You are a voice for Support Act on International Women'‘s Day this year, what drew you to Support Act?
They're one of a kind in Australia, and it was just such a blessing and a breakthrough to find out that they existed during the lockdowns. I was living in Melbourne at the time and we were just on house arrest and all that kind of stuff. But when I was making phone calls to Support Act and asking for help, and also receiving financial support, the people were the thing that connected me with them on the next level. When I started going to their talks and events and just seeing how empathetic and genuinely caring they are. They're not just an organisation that do good things, there's great people that run it so having relationships with them has been really beautiful.

When did you know that music was the thing you would always chase and the answer to your hiccups and happiness?
Oh it must have been as a teenager, I wrote my first song at 11. I used to write poetry when I was a kid, and I journaled a lot - and still do. So I'm not that different to 20 years ago! Artists in particular can struggle to feel understood in the world, I'm sure a lot of people do, but that seems to be the thing artists have in common. So I'm always trying to write a poem or a song to articulate myself. I may not ever articulate myself to people in my life, but the audience validates my experience. Even just like half an hour ago, I was on a walk with my dog singing to myself to try and process. I try not to take my phone on a walk and just sing. I get lots of ideas when I'm in motion.

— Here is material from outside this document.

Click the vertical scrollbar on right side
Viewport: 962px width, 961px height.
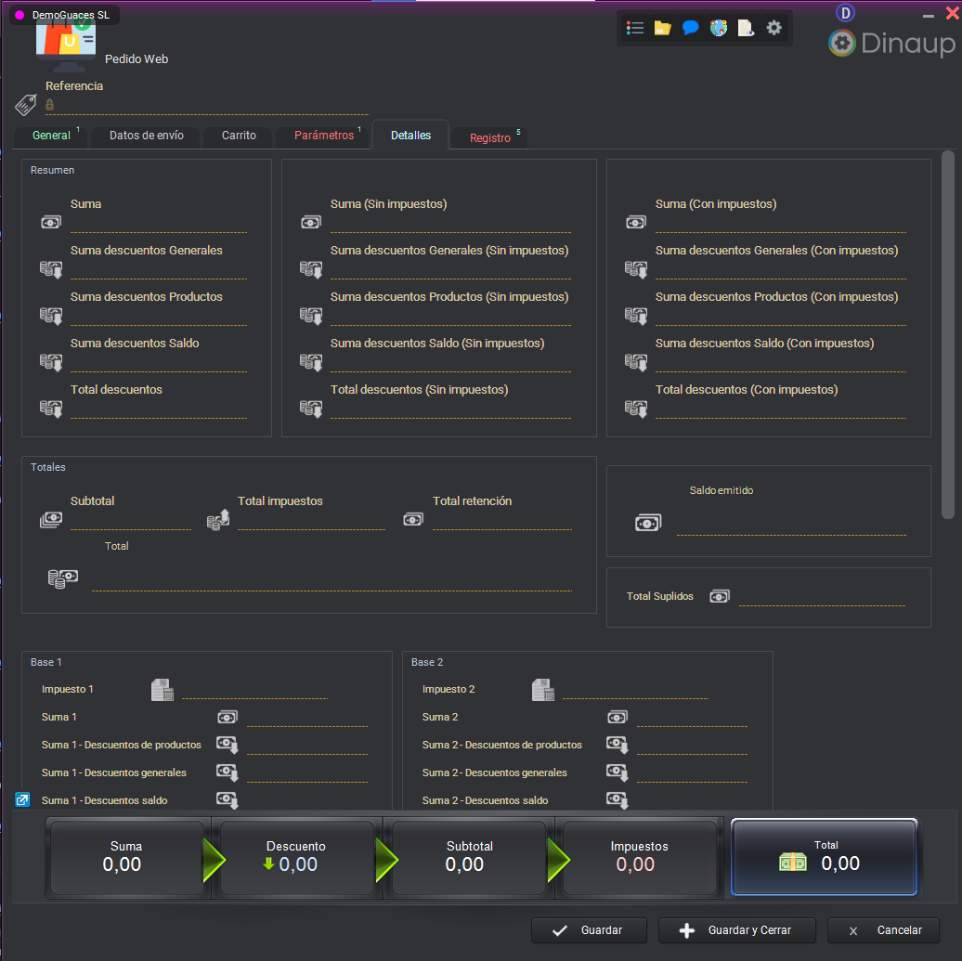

Your music lean into this kind of rock vibe and we get an anthemic feel, but alongside that there's such a female energy to your lyrics in these songs, in the classic sense of femininity in that very comforting way.
Thank you so much for recognising that because I hear it too. My voice reminds me of my mum's voice when I was growing up, the soothing and the comforting and the maternal nature. So that's been really a beautiful revelation. When I was when I was younger in Tonight Alive I was singing in my high register, at the very limit of my register, and just belting songs that were so hard to sing. Maybe I was in some kind of way trying to prove myself. Paramore was so popular when I was at that age and when you see what another woman gets praised for you sort of think, ‘well, maybe if I do that thing, I'll get praised for that thing’. Singing in my low register is so freeing, and I feel like that's where Hevenshe belongs. It's in my chest, and it's in my heart and I don't have to push, and I don't hardly have to perform those melodies. They just can come naturally for me.

Follow Hevenshe on Instagram, TikTok and Twitter.

Image: Jess Macc

Warnindhilyagwa woman Emily Wurramara is an ARIA-nominated and multi-award-winning artist who first came to prominence with her acclaimed 2018 debut album Milyakburra. She has held positions with various non-profit organisations, including having been a panellist for Support Act’s First Nations event Yarning Strong. She has just released her latest single ‘Magic Woman Dancing’ and is playing A Festival Called Panama, Ride The Wave Festival and The Gum Ball. 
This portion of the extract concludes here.